TO DO: Quote all entries in full, exactly.

[Opening INFORMATION GIVEN section]

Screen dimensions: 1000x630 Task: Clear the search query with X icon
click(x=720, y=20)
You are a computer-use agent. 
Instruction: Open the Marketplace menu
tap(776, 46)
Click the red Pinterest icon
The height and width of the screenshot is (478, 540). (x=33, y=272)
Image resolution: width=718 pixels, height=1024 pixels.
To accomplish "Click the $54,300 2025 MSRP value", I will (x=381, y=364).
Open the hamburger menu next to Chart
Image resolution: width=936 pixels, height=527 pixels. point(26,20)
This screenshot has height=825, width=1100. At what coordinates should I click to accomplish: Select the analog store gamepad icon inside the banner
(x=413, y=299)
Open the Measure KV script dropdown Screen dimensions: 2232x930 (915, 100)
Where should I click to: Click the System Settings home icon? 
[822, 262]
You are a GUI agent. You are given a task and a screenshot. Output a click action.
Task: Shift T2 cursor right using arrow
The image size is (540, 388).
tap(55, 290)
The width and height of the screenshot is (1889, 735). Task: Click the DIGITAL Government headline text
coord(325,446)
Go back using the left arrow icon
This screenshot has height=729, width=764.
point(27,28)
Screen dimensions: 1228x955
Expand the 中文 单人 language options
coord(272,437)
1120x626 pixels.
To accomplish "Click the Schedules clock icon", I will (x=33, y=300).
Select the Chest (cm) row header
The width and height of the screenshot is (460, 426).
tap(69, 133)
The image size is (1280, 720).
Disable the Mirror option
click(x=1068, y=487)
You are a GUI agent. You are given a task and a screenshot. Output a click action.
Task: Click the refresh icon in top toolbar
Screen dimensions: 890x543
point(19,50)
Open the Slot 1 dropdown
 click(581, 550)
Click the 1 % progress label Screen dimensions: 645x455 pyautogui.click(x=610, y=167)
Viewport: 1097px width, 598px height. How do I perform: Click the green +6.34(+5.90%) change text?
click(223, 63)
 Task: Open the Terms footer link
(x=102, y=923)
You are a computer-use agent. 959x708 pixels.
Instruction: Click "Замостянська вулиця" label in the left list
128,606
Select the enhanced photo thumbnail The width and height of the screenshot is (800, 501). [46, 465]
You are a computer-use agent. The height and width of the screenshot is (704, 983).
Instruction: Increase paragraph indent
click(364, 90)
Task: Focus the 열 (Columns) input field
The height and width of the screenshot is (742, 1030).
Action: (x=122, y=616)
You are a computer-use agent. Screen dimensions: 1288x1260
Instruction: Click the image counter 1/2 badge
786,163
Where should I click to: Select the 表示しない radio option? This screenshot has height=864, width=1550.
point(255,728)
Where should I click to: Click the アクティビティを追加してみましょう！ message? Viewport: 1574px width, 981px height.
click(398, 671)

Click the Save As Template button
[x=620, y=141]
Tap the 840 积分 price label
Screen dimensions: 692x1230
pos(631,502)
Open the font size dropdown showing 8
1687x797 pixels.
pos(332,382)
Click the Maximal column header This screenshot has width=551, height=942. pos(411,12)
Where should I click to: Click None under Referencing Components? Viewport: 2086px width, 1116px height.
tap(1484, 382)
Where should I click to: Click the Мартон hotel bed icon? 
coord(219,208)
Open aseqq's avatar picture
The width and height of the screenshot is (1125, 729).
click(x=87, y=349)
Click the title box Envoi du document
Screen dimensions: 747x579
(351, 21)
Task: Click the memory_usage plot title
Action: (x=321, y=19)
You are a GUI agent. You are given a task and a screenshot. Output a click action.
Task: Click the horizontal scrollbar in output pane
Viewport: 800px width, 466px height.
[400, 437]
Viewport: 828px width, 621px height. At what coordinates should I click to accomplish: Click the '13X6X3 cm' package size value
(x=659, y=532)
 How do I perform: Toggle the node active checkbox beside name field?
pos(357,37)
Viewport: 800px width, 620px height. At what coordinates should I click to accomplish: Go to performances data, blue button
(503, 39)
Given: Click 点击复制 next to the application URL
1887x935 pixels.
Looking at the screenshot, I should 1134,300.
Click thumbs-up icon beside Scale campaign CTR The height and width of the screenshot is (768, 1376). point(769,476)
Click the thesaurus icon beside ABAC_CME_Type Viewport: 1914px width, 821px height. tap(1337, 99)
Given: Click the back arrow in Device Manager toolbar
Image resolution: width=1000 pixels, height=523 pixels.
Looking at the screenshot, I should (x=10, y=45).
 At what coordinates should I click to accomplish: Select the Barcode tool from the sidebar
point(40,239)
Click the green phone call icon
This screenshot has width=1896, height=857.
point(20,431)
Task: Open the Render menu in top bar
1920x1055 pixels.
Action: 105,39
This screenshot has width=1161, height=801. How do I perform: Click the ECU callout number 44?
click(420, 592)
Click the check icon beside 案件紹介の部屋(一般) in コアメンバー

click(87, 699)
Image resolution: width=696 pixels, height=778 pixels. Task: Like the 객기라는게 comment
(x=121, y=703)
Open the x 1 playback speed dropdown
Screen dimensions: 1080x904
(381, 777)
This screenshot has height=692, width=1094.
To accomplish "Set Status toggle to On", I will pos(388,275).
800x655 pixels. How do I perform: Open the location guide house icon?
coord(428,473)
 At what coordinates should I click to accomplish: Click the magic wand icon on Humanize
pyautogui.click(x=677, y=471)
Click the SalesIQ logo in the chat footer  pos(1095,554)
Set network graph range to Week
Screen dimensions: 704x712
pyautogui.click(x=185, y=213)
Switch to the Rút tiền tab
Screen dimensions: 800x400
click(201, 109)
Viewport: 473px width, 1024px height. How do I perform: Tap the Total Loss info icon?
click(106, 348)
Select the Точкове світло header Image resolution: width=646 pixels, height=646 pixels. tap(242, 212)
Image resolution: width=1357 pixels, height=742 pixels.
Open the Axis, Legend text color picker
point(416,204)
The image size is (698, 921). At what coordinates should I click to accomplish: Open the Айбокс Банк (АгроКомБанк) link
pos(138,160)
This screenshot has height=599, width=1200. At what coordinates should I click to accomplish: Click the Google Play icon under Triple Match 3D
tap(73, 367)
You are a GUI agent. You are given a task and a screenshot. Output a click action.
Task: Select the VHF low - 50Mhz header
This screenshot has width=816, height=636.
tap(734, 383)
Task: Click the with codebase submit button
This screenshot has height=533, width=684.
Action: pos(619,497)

[Closing INFORMATION GIVEN section]

OUTPUT FOR THIS EXERCISE:
Screen dimensions: 1000x630 Task: Clear the search query with X icon
click(x=720, y=20)
You are a computer-use agent. 
Instruction: Open the Marketplace menu
tap(776, 46)
Click the red Pinterest icon
The height and width of the screenshot is (478, 540). (x=33, y=272)
Image resolution: width=718 pixels, height=1024 pixels.
To accomplish "Click the $54,300 2025 MSRP value", I will (x=381, y=364).
Open the hamburger menu next to Chart
Image resolution: width=936 pixels, height=527 pixels. point(26,20)
This screenshot has height=825, width=1100. At what coordinates should I click to accomplish: Select the analog store gamepad icon inside the banner
(x=413, y=299)
Open the Measure KV script dropdown Screen dimensions: 2232x930 (915, 100)
Where should I click to: Click the System Settings home icon? 
[822, 262]
You are a GUI agent. You are given a task and a screenshot. Output a click action.
Task: Shift T2 cursor right using arrow
The image size is (540, 388).
tap(55, 290)
The width and height of the screenshot is (1889, 735). Task: Click the DIGITAL Government headline text
coord(325,446)
Go back using the left arrow icon
This screenshot has height=729, width=764.
point(27,28)
Screen dimensions: 1228x955
Expand the 中文 单人 language options
coord(272,437)
1120x626 pixels.
To accomplish "Click the Schedules clock icon", I will (x=33, y=300).
Select the Chest (cm) row header
The width and height of the screenshot is (460, 426).
tap(69, 133)
The image size is (1280, 720).
Disable the Mirror option
click(x=1068, y=487)
You are a GUI agent. You are given a task and a screenshot. Output a click action.
Task: Click the refresh icon in top toolbar
Screen dimensions: 890x543
point(19,50)
Open the Slot 1 dropdown
 click(581, 550)
Click the 1 % progress label Screen dimensions: 645x455 pyautogui.click(x=610, y=167)
Viewport: 1097px width, 598px height. How do I perform: Click the green +6.34(+5.90%) change text?
click(223, 63)
 Task: Open the Terms footer link
(x=102, y=923)
You are a computer-use agent. 959x708 pixels.
Instruction: Click "Замостянська вулиця" label in the left list
128,606
Select the enhanced photo thumbnail The width and height of the screenshot is (800, 501). [46, 465]
You are a computer-use agent. The height and width of the screenshot is (704, 983).
Instruction: Increase paragraph indent
click(364, 90)
Task: Focus the 열 (Columns) input field
The height and width of the screenshot is (742, 1030).
Action: (x=122, y=616)
You are a computer-use agent. Screen dimensions: 1288x1260
Instruction: Click the image counter 1/2 badge
786,163
Where should I click to: Select the 表示しない radio option? This screenshot has height=864, width=1550.
point(255,728)
Where should I click to: Click the アクティビティを追加してみましょう！ message? Viewport: 1574px width, 981px height.
click(398, 671)

Click the Save As Template button
[x=620, y=141]
Tap the 840 积分 price label
Screen dimensions: 692x1230
pos(631,502)
Open the font size dropdown showing 8
1687x797 pixels.
pos(332,382)
Click the Maximal column header This screenshot has width=551, height=942. pos(411,12)
Where should I click to: Click None under Referencing Components? Viewport: 2086px width, 1116px height.
tap(1484, 382)
Where should I click to: Click the Мартон hotel bed icon? 
coord(219,208)
Open aseqq's avatar picture
The width and height of the screenshot is (1125, 729).
click(x=87, y=349)
Click the title box Envoi du document
Screen dimensions: 747x579
(351, 21)
Task: Click the memory_usage plot title
Action: (x=321, y=19)
You are a GUI agent. You are given a task and a screenshot. Output a click action.
Task: Click the horizontal scrollbar in output pane
Viewport: 800px width, 466px height.
[400, 437]
Viewport: 828px width, 621px height. At what coordinates should I click to accomplish: Click the '13X6X3 cm' package size value
(x=659, y=532)
 How do I perform: Toggle the node active checkbox beside name field?
pos(357,37)
Viewport: 800px width, 620px height. At what coordinates should I click to accomplish: Go to performances data, blue button
(503, 39)
Given: Click 点击复制 next to the application URL
1887x935 pixels.
Looking at the screenshot, I should 1134,300.
Click thumbs-up icon beside Scale campaign CTR The height and width of the screenshot is (768, 1376). point(769,476)
Click the thesaurus icon beside ABAC_CME_Type Viewport: 1914px width, 821px height. tap(1337, 99)
Given: Click the back arrow in Device Manager toolbar
Image resolution: width=1000 pixels, height=523 pixels.
Looking at the screenshot, I should (x=10, y=45).
 At what coordinates should I click to accomplish: Select the Barcode tool from the sidebar
point(40,239)
Click the green phone call icon
This screenshot has width=1896, height=857.
point(20,431)
Task: Open the Render menu in top bar
1920x1055 pixels.
Action: 105,39
This screenshot has width=1161, height=801. How do I perform: Click the ECU callout number 44?
click(420, 592)
Click the check icon beside 案件紹介の部屋(一般) in コアメンバー

click(87, 699)
Image resolution: width=696 pixels, height=778 pixels. Task: Like the 객기라는게 comment
(x=121, y=703)
Open the x 1 playback speed dropdown
Screen dimensions: 1080x904
(381, 777)
This screenshot has height=692, width=1094.
To accomplish "Set Status toggle to On", I will pos(388,275).
800x655 pixels. How do I perform: Open the location guide house icon?
coord(428,473)
 At what coordinates should I click to accomplish: Click the magic wand icon on Humanize
pyautogui.click(x=677, y=471)
Click the SalesIQ logo in the chat footer  pos(1095,554)
Set network graph range to Week
Screen dimensions: 704x712
pyautogui.click(x=185, y=213)
Switch to the Rút tiền tab
Screen dimensions: 800x400
click(201, 109)
Viewport: 473px width, 1024px height. How do I perform: Tap the Total Loss info icon?
click(106, 348)
Select the Точкове світло header Image resolution: width=646 pixels, height=646 pixels. tap(242, 212)
Image resolution: width=1357 pixels, height=742 pixels.
Open the Axis, Legend text color picker
point(416,204)
The image size is (698, 921). At what coordinates should I click to accomplish: Open the Айбокс Банк (АгроКомБанк) link
pos(138,160)
This screenshot has height=599, width=1200. At what coordinates should I click to accomplish: Click the Google Play icon under Triple Match 3D
tap(73, 367)
You are a GUI agent. You are given a task and a screenshot. Output a click action.
Task: Select the VHF low - 50Mhz header
This screenshot has width=816, height=636.
tap(734, 383)
Task: Click the with codebase submit button
This screenshot has height=533, width=684.
Action: pos(619,497)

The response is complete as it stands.